— TEXT —
╔══

Last May, I turned 24. It had been a while since I’d gone out with my friends, and I got drunk. I was feeling good and content because everything had fallen into place — I had a business partner who was interested in my feature film idea. I was working on a short film. I was growing closer with new friends. I had reunited with a college classmate and fell hard for him — something that hadn’t happened to me in a very long time. I felt on top of the world.
Two weeks later, my stepdad — the man who had taken me under his wing — passed away unexpectedly. He had a heart attack while on vacation with my mother. He was 53 years old.
I was shocked, then angry, then livid. I spent the remaining summer trying to feel “okay,” pretending to be “okay,” and trying to “fit in” by doing what I thought a 24-year-old is supposed to do. Then, the meltdowns began. I cried hysterically. I cried in front of my friends, something I’d never done before, ever. That made me feel even worse.
I began going to therapy on a weekly basis after my stepfather’s death. In the back of my mind, I understood that much of my anxiety was triggered by my grief. I loved my stepdad, and a part of me certainly felt pressured to hold it together, to stay strong for everyone else. But for the longest time, I was unaware that holding it together for others was only hurting me; I wasn’t exactly dealing with how I felt emotionally. I ignored the fact that, most of the time, I wanted to cry and scream.
Then, another loved one — a friend of my sister — passed suddenly, just hours after my stepfather’s funeral.
That was the first time I really understood what it meant to be in pain. It still devastates me to reflect upon these memories.
Weeks passed and my sorrow remained. As I slipped in and out of severe depression while I mourned these two losses, I was finishing up work on a painfully relevant film project of mine. The film told the story of three young adults and their histories with mental health disorders. It focused on the stigma and shame that comes with mental health battles due to the discouraging and unsupportive behavior of others.
Throughout my work on the film, I further researched mental health disorders and realized that I had symptoms of Generalized Anxiety Disorder and High Functioning Anxiety.

╚══

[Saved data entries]
╔══

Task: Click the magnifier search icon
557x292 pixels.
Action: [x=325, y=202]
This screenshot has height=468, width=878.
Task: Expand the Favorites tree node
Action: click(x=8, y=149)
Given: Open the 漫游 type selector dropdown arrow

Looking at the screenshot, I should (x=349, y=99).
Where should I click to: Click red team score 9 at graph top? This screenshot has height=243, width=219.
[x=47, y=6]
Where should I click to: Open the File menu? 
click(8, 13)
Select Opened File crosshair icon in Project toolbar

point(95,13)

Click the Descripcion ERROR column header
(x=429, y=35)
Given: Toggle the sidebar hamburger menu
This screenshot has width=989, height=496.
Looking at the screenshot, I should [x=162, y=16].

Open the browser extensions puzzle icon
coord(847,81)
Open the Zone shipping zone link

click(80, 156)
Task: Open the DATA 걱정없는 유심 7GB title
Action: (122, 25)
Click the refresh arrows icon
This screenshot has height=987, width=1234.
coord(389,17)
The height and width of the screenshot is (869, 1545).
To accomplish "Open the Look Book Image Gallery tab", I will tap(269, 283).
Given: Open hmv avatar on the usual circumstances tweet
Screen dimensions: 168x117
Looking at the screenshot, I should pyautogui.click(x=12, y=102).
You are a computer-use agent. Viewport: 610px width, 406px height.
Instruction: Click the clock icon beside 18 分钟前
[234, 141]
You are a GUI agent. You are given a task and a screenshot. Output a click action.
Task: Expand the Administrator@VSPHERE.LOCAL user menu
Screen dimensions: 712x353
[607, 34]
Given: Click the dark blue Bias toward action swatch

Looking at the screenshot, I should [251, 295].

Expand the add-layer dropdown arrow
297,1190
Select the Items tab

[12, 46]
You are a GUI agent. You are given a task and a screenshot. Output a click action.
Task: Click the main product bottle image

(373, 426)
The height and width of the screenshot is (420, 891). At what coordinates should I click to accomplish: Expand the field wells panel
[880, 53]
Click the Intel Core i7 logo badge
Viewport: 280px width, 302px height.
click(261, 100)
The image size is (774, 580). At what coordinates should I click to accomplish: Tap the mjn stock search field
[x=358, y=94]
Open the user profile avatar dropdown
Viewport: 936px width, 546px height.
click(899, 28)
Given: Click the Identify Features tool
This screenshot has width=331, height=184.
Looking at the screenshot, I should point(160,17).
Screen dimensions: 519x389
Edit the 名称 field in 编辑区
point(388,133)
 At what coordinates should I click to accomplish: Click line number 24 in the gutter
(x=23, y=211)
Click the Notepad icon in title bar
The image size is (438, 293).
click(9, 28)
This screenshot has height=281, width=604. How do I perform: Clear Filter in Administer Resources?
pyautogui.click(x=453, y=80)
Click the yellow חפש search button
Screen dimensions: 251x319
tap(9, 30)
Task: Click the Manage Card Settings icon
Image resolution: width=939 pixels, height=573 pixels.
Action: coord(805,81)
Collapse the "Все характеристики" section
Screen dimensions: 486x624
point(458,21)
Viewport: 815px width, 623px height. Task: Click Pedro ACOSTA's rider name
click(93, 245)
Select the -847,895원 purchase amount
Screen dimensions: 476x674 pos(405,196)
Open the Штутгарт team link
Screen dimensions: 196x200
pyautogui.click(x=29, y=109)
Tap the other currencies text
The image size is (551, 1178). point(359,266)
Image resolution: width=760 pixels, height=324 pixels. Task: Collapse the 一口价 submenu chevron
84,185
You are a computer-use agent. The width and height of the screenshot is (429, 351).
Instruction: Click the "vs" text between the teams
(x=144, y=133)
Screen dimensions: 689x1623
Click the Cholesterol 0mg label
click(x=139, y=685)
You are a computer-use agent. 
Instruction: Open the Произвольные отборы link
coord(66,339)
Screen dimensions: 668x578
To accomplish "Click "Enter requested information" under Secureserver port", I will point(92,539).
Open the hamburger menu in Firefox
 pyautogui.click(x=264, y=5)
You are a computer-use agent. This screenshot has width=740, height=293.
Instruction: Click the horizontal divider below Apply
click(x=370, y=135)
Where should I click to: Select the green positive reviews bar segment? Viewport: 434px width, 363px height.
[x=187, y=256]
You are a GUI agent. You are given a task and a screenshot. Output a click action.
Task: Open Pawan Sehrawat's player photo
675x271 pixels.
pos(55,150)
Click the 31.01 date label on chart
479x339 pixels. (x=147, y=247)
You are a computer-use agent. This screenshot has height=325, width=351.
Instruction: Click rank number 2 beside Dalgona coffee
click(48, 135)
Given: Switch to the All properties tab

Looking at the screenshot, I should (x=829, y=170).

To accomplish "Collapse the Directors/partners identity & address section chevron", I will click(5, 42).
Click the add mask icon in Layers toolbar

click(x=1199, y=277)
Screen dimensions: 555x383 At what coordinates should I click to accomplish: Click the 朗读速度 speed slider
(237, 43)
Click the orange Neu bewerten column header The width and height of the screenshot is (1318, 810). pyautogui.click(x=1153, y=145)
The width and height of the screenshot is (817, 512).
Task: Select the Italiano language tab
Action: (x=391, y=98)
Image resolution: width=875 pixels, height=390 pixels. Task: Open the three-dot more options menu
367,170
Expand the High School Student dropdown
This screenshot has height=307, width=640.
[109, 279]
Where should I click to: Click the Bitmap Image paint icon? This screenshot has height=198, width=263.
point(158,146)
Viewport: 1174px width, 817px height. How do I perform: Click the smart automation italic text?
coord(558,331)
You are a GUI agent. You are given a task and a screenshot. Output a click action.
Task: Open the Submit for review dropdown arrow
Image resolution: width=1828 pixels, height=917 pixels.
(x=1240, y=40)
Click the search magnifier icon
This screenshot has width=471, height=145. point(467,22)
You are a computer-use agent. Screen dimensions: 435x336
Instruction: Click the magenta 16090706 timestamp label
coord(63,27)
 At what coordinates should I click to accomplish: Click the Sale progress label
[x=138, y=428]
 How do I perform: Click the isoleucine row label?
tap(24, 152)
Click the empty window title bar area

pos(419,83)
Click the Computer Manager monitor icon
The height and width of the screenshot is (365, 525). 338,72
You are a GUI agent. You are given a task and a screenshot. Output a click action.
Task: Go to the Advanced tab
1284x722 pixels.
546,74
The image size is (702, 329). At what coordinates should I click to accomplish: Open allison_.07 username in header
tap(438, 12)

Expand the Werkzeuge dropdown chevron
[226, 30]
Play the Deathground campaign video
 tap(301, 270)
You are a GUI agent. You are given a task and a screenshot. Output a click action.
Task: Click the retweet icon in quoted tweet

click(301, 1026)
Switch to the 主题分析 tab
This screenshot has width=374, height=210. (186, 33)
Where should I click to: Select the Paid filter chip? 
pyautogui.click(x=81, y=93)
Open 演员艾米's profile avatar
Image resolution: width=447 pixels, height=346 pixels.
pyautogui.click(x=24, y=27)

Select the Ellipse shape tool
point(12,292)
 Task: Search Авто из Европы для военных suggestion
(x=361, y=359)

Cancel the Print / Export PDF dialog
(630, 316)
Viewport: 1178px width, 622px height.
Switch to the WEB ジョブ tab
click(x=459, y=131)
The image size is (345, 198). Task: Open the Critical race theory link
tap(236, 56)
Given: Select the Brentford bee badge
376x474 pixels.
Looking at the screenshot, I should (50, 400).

╚══

— REQUIRED ACTIONS —
(1) Answer these questions about the essay on grief:
(a) How old was the stepdad when he died?
(b) What was he doing when he had the heart attack?
(c) Whose story did the film project tell?
(2) Transcribe a passage of the essay on grief, starting at the words "I was shocked, then" and ending after "feel even worse.".
(3) Pick up the essay on grief after its last sentence and keep writing it.

— LIST OF ANSWERS —
(1)
(a) He was 53 years old.
(b) He was on vacation with the writer's mother.
(c) It told the story of three young adults and their histories with mental health disorders.

(2)
I was shocked, then angry, then livid. I spent the remaining summer trying to feel “okay,” pretending to be “okay,” and trying to “fit in” by doing what I thought a 24-year-old is supposed to do. Then, the meltdowns began. I cried hysterically. I cried in front of my friends, something I’d never done before, ever. That made me feel even worse.

(3)
The giveaway, for me, was the fact that I was always worrying; I was consistently overthinking everything. Sometimes I even purposely (or more like subconsciously) stayed busy only so that I wouldn’t have enough time on my hands to think. After all, if I thought about something, it would possibly lead to me having to deal with how I was truly feeling.
Most of the time, I was not okay.
My creative projects helped keep me moving forward as I felt like everything collapsed around me, but I was tempted to quit writing and filmmaking altogether. Close friends reminded me I had too many things I still needed to say. I ignored their advice at first — but then, eventually, I started to get fed up with feeling so sad and unmotivated. I began forcing myself to move on, no matter whether I was ready or not.
It has been a bit more than a year since my stepdad passed away, but I hadn’t realized something until a few days ago — I had to allow myself to feel the dark feelings I was experiencing.
I needed the perspective that a year brings to acknowledge that, when I became frustrated with my grief, I was being too hard on myself. I deserved to take time for myself. I deserved to not be okay.
It is never bad to admit that you need time for yourself, that you need professional guidance, or that you simply need a day off to self-care. I learned that, if I am going to overcome my own worries and fears, if I am going to survive my battles with anxiety and depression, I need to take a step back. I need to recognize that I deserve to take a step back.
It is always okay to not feel okay — that is my motto from here on out. I will continue to be a work-in-progress because I am always learning. There is never a deadline for practicing self-care and protecting my mental health.